╭─ TASK INPUTS

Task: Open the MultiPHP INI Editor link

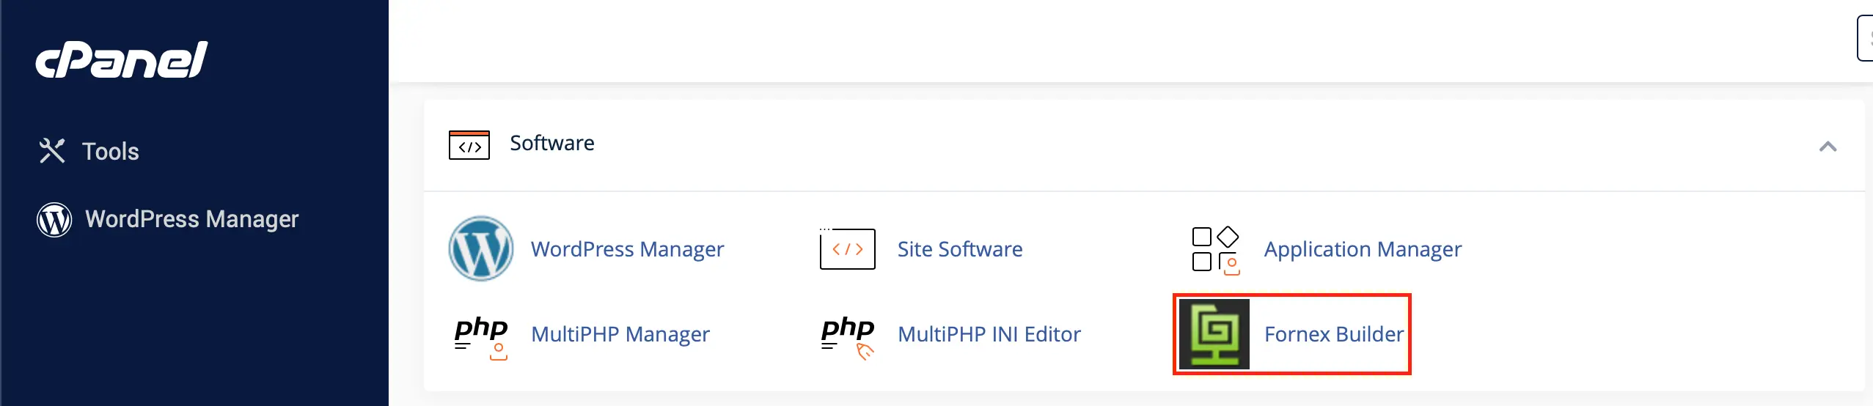Action: [x=989, y=334]
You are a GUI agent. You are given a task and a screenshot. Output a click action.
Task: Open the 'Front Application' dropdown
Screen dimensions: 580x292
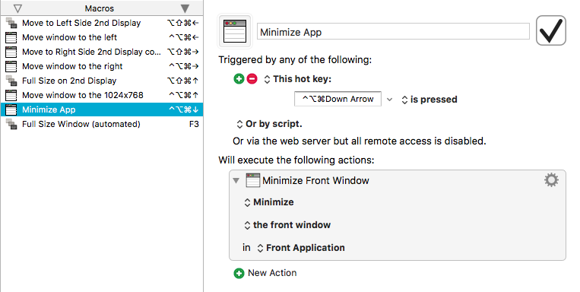(301, 248)
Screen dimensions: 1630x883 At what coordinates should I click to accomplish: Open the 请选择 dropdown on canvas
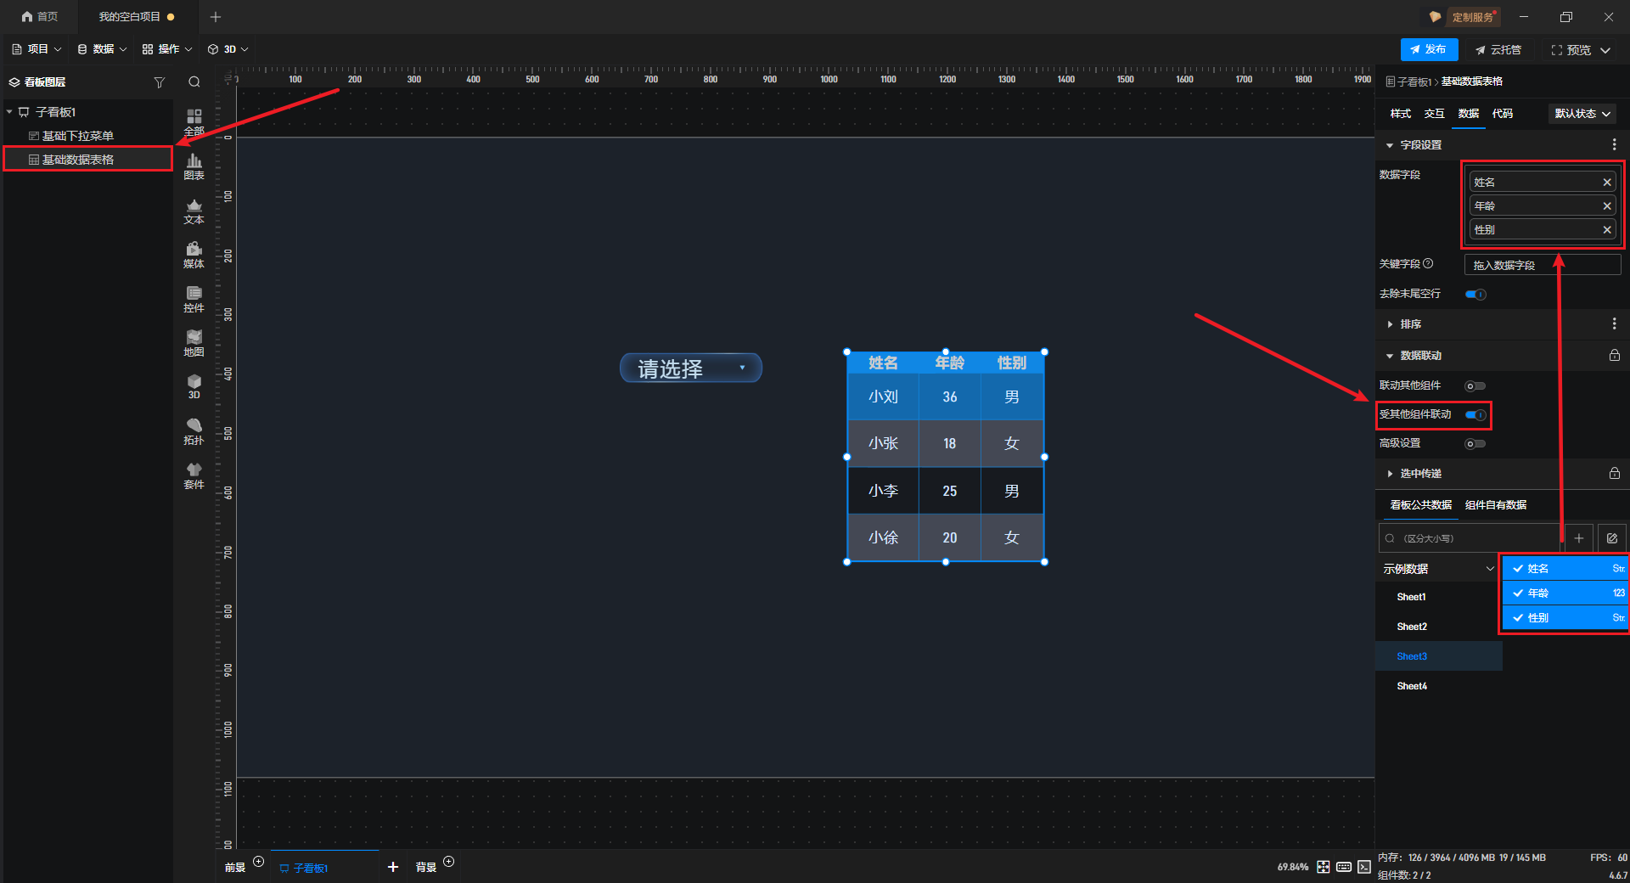[x=691, y=368]
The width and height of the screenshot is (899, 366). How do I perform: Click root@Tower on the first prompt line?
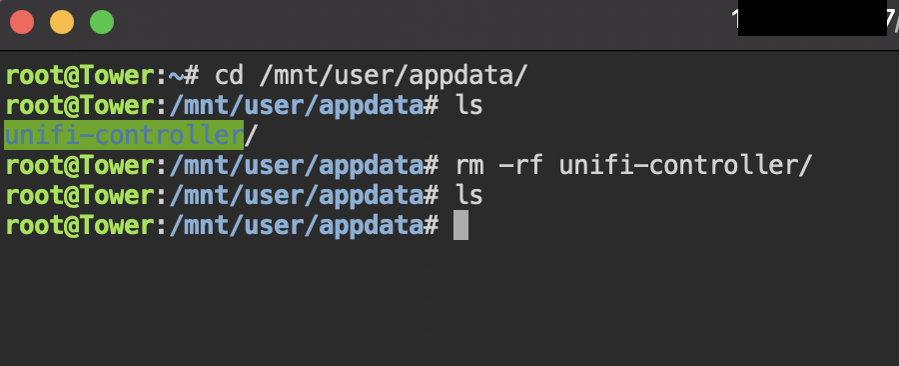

╰─

WHAT YOU HAVE TO DO:
Your task is to return the entries above exactly, with no pictures.

EXERCISE RESULT:
Task: Open the MultiPHP INI Editor link

Action: [x=989, y=334]
You are a GUI agent. You are given a task and a screenshot. Output a click action.
Task: Open the 'Front Application' dropdown
Screen dimensions: 580x292
(301, 248)
Screen dimensions: 1630x883 At what coordinates should I click to accomplish: Open the 请选择 dropdown on canvas
[x=691, y=368]
The width and height of the screenshot is (899, 366). How do I perform: Click root@Tower on the first prompt line?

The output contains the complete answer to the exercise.